→ EXERCISE BRIEF
Please print every record below exactly as written, leaving out the pictures.

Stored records
-----

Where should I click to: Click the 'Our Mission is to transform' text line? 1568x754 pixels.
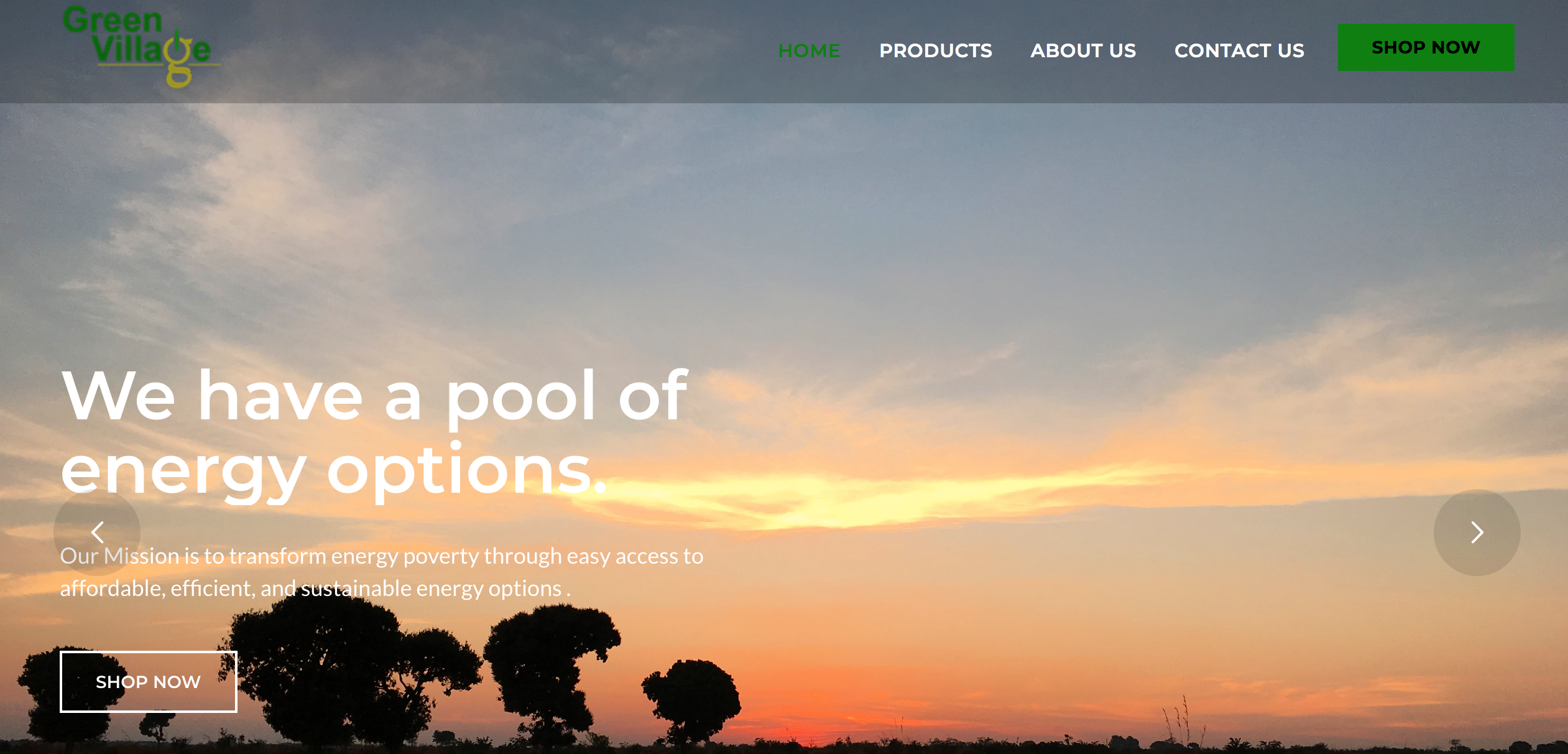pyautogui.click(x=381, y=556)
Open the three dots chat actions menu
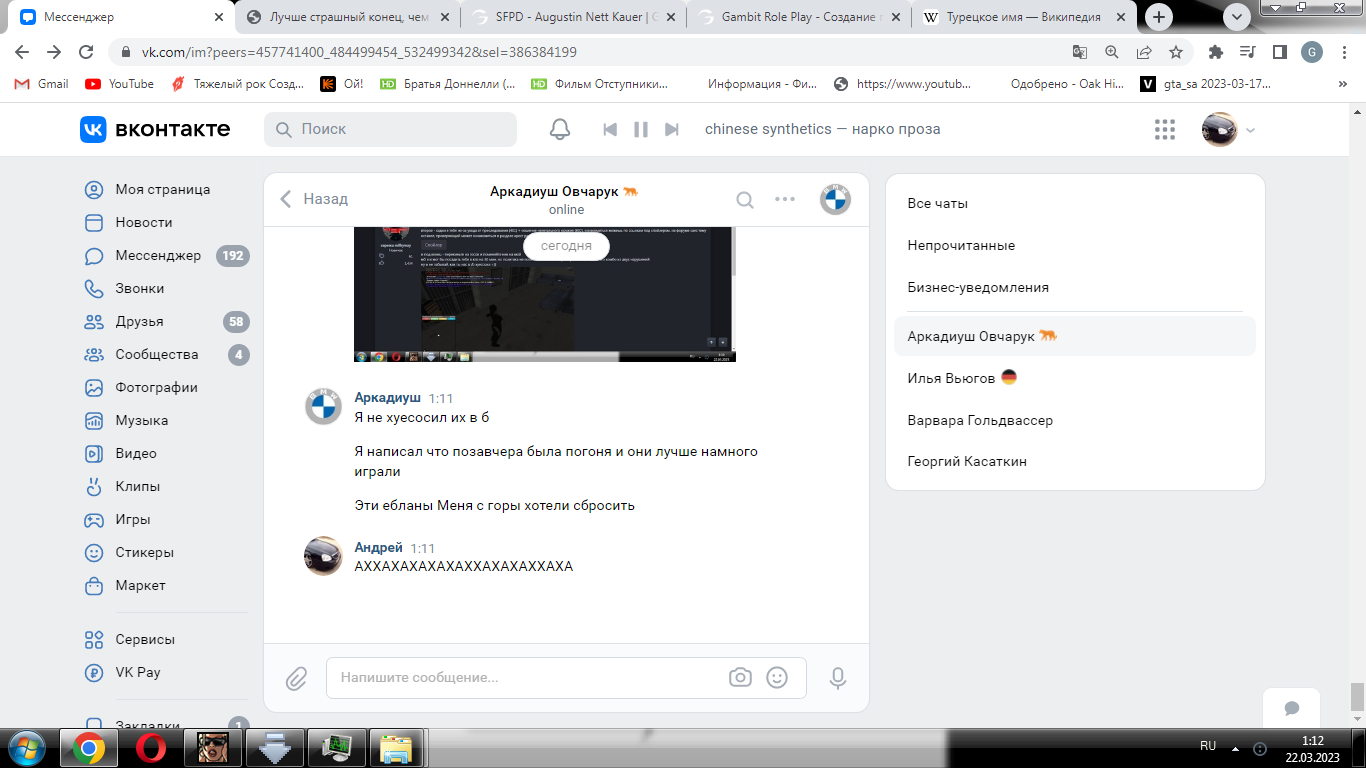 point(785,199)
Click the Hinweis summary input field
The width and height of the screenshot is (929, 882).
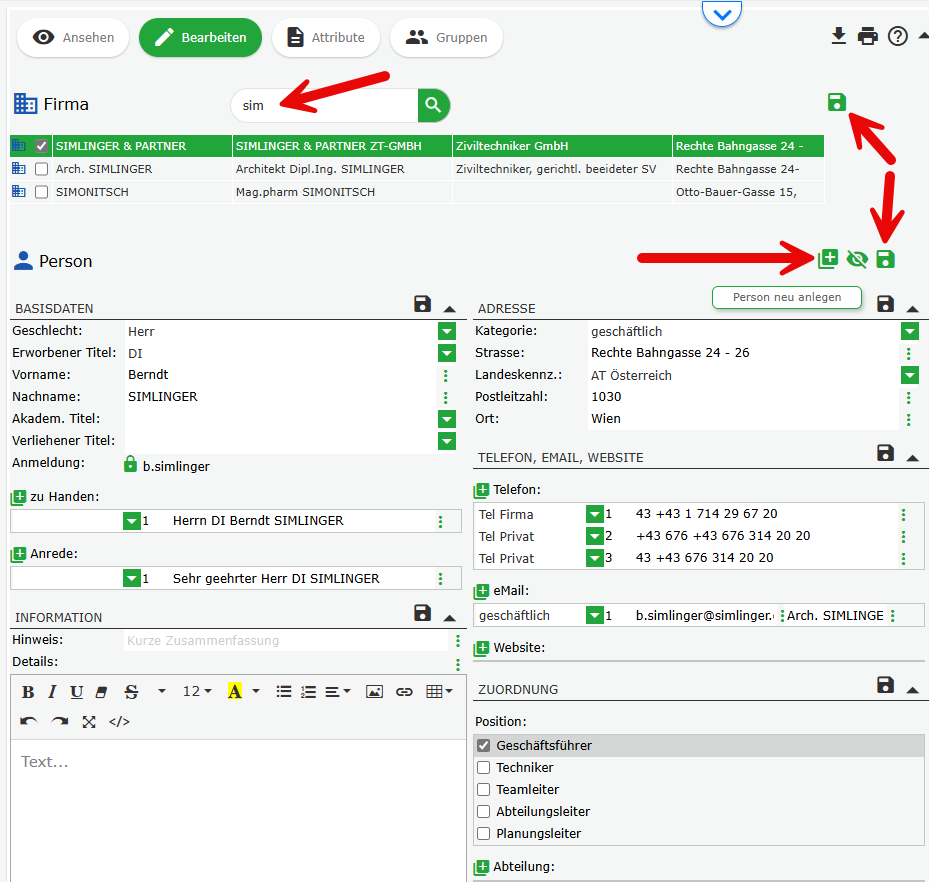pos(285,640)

-----

→ WRITTEN ANSWER
Where should I click to: Click the 'Our Mission is to transform' text line? 1568x754 pixels.
pyautogui.click(x=381, y=556)
Open the three dots chat actions menu
 point(785,199)
Click the Hinweis summary input field
The width and height of the screenshot is (929, 882).
pos(285,640)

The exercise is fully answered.